▶ [Task brief]:
Search the entries for the word "sidebar" and pull out each line that has it.
'''
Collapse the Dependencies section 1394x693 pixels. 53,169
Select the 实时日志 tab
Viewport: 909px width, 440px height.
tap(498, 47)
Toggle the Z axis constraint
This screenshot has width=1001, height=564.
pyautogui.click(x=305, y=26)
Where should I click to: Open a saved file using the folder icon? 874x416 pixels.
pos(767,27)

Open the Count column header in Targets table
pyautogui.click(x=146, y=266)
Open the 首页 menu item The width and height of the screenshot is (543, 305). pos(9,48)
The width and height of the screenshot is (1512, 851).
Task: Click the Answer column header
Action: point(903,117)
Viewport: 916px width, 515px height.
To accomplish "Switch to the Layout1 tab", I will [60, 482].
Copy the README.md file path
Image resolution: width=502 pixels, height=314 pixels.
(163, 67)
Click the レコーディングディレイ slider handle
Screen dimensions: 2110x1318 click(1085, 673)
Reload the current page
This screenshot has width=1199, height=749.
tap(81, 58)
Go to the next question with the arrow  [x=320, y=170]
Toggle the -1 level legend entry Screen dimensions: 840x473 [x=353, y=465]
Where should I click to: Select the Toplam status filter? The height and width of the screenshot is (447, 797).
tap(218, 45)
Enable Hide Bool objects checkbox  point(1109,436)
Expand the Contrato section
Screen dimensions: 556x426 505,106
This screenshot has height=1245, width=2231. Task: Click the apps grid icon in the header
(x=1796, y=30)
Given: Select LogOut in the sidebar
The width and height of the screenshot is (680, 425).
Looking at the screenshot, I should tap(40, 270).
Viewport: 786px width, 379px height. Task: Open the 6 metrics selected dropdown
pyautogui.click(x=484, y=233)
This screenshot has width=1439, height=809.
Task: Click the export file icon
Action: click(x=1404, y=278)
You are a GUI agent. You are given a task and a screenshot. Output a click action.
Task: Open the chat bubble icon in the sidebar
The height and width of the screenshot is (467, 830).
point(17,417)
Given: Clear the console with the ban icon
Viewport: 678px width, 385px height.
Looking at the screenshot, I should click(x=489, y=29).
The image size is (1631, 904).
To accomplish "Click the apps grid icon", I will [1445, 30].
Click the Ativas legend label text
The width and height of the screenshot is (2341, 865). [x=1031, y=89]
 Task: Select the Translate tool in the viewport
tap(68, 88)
'''
▶ [Exercise answer]:
Given: Select LogOut in the sidebar
Task: Open the chat bubble icon in the sidebar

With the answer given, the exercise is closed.